## Short exercise 1
Translate this sentence from the page on the word dulcet into Spanish: "Dulcet comes from Old French doucet, diminutive of dous, "sweet," from Latin dulcis, "sweet.""
## Short exercise 2
Extend the page on the word dulcet with a few sentences that pick up after its final line.

## Quoted passage

· · ·

If you want to catch up with our most famous songster, the nightingale, just visit Minsmere at the end of April, or early May, and stand on the edge of the car park. You'll soon hear the dulcet tones of the poets' favourite bird.
--Stephen Moss, "Birdwatch," The Guardian, October 23, 2000

Amanda . . . rages at her young 'uns in a voice that may have been full of dulcet notes when she turned the heads of her gentleman callers in her youth, but has now grown hard-edged and ringing, like a cracked bell.
--Hal Hinson, Washington Post, November 11, 1987

Just as my eyelids started to get heavy and my brain began to relax its hold on wakefulness -- bam! -- the less than dulcet tones of Britain's top breakfast DJ started to emanate from my radio alarm.
--"Secs in the City," The Guardian, July 30, 2001

Dulcet comes from Old French doucet, diminutive of dous, "sweet," from Latin dulcis, "sweet."

/the dulcet sounds of the hammer ringing off some poor illiterate's head :smash:

Posted: Tue Dec 14, 2004 10:44 pm
by laurie
Dulce et decorum est, pro Patria mori

--- from a WW I poem by Wilfred Owen: "It is sweet and fitting to die for one's country."

· · ·

## Dataset records
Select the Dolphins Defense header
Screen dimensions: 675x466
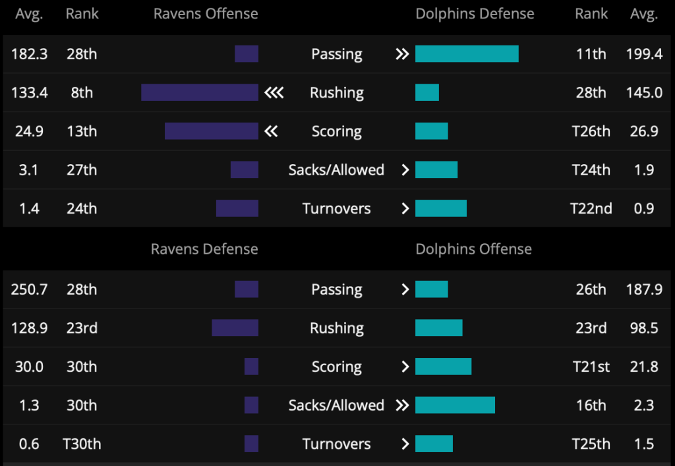pos(475,14)
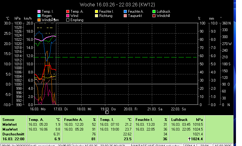Click the 16.03. Mo date label
This screenshot has height=146, width=242.
click(38, 109)
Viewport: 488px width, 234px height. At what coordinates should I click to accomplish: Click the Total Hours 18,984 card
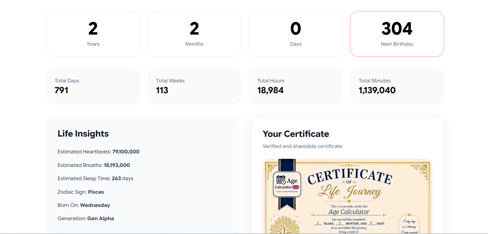click(296, 86)
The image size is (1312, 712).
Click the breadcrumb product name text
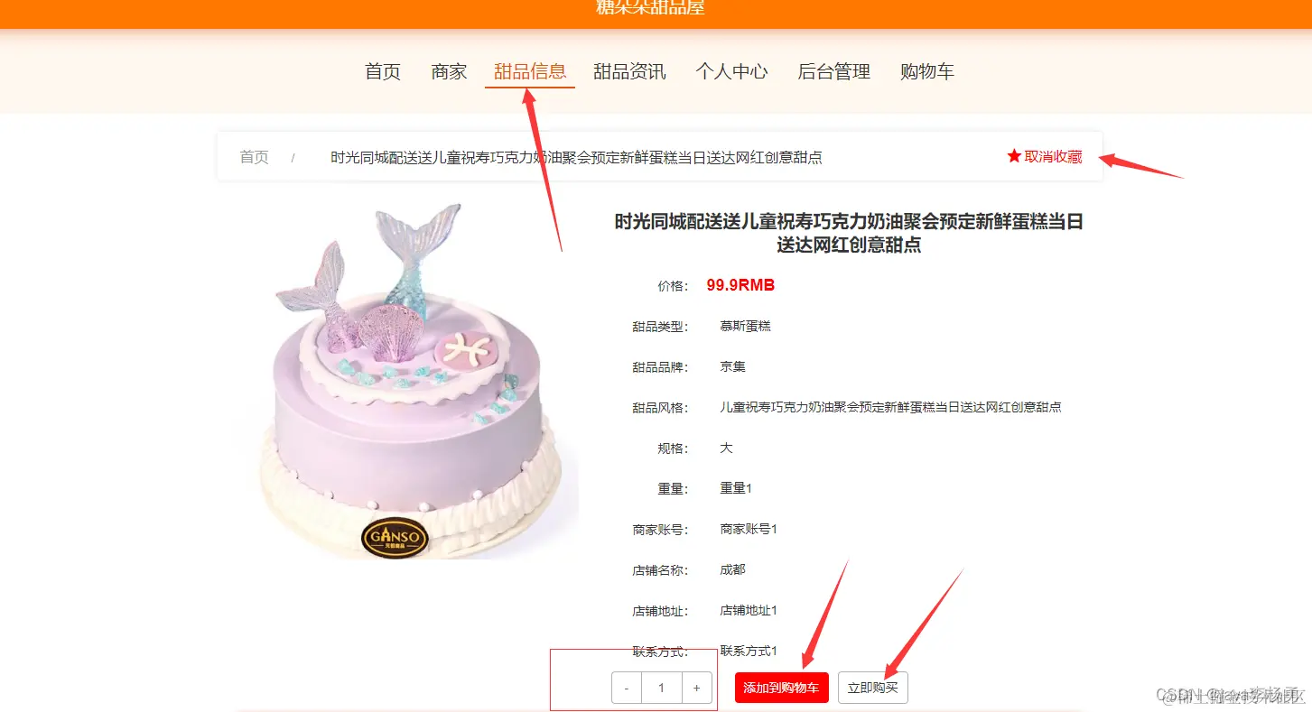click(576, 157)
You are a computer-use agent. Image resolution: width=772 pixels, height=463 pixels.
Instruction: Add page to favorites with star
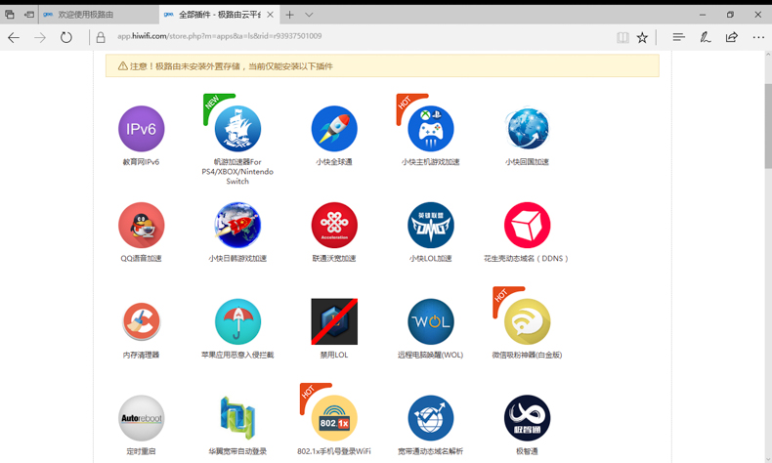[642, 37]
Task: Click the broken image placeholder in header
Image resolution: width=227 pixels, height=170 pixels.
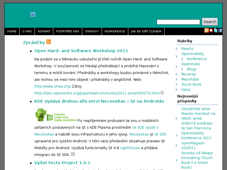Action: tap(33, 14)
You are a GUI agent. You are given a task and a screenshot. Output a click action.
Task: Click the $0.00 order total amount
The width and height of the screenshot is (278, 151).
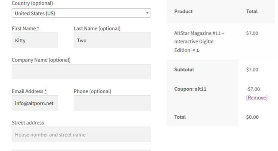[x=252, y=117]
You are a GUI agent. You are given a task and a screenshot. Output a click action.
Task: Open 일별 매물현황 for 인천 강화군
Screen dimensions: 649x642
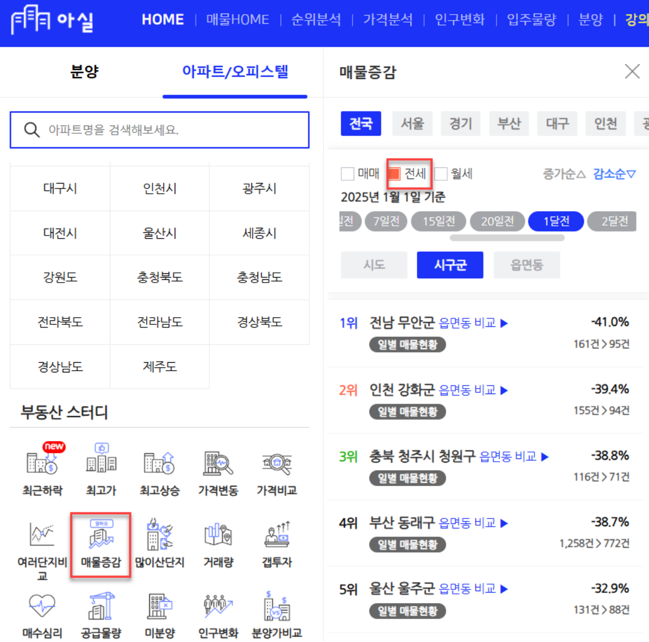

· · ·

## Expected answer 1
«Dulcet» proviene del francés antiguo «doucet», diminutivo de «dous», "dulce", del latín «dulcis», "dulce".

## Expected answer 2
Wilfred Owen did.

Posted: Wed Dec 15, 2004 8:24 am
by Ghost
Word of the Day for Wednesday December 15, 2004

hoi polloi
\hoi-puh-LOI\, noun:
The common people generally; the masses.

Lizzie insisted that her children distinguish themselves from the hoi polloi by scrupulous honesty.
--Kate Buford, Burt Lancaster: An American Life

The exchange of roles in "The Prince and the Pauper" suggests that a man of the people can be a benevolent ruler because of his humble roots, that a prince can become a better ruler through exposure to hoi polloi.
--Michiko Kakutani "In Classic Children's Books, Is a Witch Ever Just a Witch?" New York Times, December 22, 1992

America's cereal queen [Marjorie Merriweather Post, heir to the Post Cereal fortune] had the same problems that the hoi polloi have -- philandering husbands, messy divorces, soggy Grape-Nuts.
--Maureen Dowd, "Rich Little Rich Girl," New York Times, February 12, 1995

Hoi polloi is Greek for "the many."

Usage: Some argue that the definite article ("the") should not be used in front of "hoi polloi," as hoi means "the" in Greek. However, "the hoi polloi" has been used since the earliest recorded instances of the term in English and is considered correct by most authorities.

/soggy grapes nuts (?) :?

Posted: Wed Dec 15, 2004 10:47 pm
by laurie
Ghost wrote:/soggy grapes nuts (?) :?
Boiling water will do the trick. :mrgreen:

But even the hoi polloi wouldn't eat 'em then ...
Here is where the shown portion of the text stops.